[Records from a data source]
┄┄┄┄┄┄

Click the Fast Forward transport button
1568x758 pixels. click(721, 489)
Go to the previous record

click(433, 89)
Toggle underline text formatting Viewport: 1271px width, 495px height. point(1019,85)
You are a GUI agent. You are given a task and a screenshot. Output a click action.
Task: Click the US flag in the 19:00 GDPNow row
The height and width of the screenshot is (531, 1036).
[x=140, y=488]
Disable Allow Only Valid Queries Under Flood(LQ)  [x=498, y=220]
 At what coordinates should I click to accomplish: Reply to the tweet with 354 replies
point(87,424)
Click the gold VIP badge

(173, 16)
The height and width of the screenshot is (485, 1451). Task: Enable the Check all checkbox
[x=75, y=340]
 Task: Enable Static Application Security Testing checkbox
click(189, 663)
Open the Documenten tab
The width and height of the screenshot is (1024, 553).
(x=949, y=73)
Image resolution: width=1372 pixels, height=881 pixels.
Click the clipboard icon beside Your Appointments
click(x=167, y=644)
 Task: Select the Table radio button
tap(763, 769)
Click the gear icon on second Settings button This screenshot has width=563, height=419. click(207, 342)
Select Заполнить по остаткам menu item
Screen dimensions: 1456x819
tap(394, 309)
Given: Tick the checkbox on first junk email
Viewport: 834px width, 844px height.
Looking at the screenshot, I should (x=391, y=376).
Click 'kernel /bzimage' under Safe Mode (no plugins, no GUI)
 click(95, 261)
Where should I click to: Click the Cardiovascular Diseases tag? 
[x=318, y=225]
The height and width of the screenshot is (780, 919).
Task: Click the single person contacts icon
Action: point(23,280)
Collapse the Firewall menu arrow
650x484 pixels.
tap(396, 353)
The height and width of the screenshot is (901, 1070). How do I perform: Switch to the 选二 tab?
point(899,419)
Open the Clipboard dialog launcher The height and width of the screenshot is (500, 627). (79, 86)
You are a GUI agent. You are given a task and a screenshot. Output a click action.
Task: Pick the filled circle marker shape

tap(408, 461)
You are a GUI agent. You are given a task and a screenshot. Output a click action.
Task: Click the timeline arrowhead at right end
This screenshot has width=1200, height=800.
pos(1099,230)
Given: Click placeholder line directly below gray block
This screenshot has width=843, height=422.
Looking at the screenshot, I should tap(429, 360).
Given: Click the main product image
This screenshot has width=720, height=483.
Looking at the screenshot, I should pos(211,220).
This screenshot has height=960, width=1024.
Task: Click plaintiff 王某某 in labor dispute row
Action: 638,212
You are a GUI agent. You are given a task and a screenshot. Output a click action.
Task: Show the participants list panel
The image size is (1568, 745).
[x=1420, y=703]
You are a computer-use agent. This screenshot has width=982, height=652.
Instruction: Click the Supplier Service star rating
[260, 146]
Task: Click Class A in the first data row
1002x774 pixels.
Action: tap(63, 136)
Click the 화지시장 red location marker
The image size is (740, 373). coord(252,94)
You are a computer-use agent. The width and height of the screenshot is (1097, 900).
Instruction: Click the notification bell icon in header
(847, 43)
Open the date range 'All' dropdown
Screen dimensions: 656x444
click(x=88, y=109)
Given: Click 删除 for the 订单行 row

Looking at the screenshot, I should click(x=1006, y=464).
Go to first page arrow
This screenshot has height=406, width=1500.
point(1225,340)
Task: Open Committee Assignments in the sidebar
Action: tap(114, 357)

┄┄┄┄┄┄

#### Your goal
Once you have read the records above, set each one down again exactly.

#### Answer to this problem
Click the Fast Forward transport button
1568x758 pixels. click(721, 489)
Go to the previous record

click(433, 89)
Toggle underline text formatting Viewport: 1271px width, 495px height. point(1019,85)
You are a GUI agent. You are given a task and a screenshot. Output a click action.
Task: Click the US flag in the 19:00 GDPNow row
The height and width of the screenshot is (531, 1036).
[x=140, y=488]
Disable Allow Only Valid Queries Under Flood(LQ)  [x=498, y=220]
 At what coordinates should I click to accomplish: Reply to the tweet with 354 replies
point(87,424)
Click the gold VIP badge

(173, 16)
The height and width of the screenshot is (485, 1451). Task: Enable the Check all checkbox
[x=75, y=340]
 Task: Enable Static Application Security Testing checkbox
click(189, 663)
Open the Documenten tab
The width and height of the screenshot is (1024, 553).
(x=949, y=73)
Image resolution: width=1372 pixels, height=881 pixels.
Click the clipboard icon beside Your Appointments
click(x=167, y=644)
 Task: Select the Table radio button
tap(763, 769)
Click the gear icon on second Settings button This screenshot has width=563, height=419. click(207, 342)
Select Заполнить по остаткам menu item
Screen dimensions: 1456x819
tap(394, 309)
Given: Tick the checkbox on first junk email
Viewport: 834px width, 844px height.
Looking at the screenshot, I should (x=391, y=376).
Click 'kernel /bzimage' under Safe Mode (no plugins, no GUI)
 click(95, 261)
Where should I click to: Click the Cardiovascular Diseases tag? 
[x=318, y=225]
The height and width of the screenshot is (780, 919).
Task: Click the single person contacts icon
Action: point(23,280)
Collapse the Firewall menu arrow
650x484 pixels.
tap(396, 353)
The height and width of the screenshot is (901, 1070). How do I perform: Switch to the 选二 tab?
point(899,419)
Open the Clipboard dialog launcher The height and width of the screenshot is (500, 627). (79, 86)
You are a GUI agent. You are given a task and a screenshot. Output a click action.
Task: Pick the filled circle marker shape

tap(408, 461)
You are a GUI agent. You are given a task and a screenshot. Output a click action.
Task: Click the timeline arrowhead at right end
This screenshot has width=1200, height=800.
pos(1099,230)
Given: Click placeholder line directly below gray block
This screenshot has width=843, height=422.
Looking at the screenshot, I should tap(429, 360).
Given: Click the main product image
This screenshot has width=720, height=483.
Looking at the screenshot, I should pos(211,220).
This screenshot has height=960, width=1024.
Task: Click plaintiff 王某某 in labor dispute row
Action: 638,212
You are a GUI agent. You are given a task and a screenshot. Output a click action.
Task: Show the participants list panel
The image size is (1568, 745).
[x=1420, y=703]
You are a computer-use agent. This screenshot has width=982, height=652.
Instruction: Click the Supplier Service star rating
[260, 146]
Task: Click Class A in the first data row
1002x774 pixels.
Action: tap(63, 136)
Click the 화지시장 red location marker
The image size is (740, 373). coord(252,94)
You are a computer-use agent. The width and height of the screenshot is (1097, 900).
Instruction: Click the notification bell icon in header
(847, 43)
Open the date range 'All' dropdown
Screen dimensions: 656x444
click(x=88, y=109)
Given: Click 删除 for the 订单行 row

Looking at the screenshot, I should click(x=1006, y=464).
Go to first page arrow
This screenshot has height=406, width=1500.
point(1225,340)
Task: Open Committee Assignments in the sidebar
Action: tap(114, 357)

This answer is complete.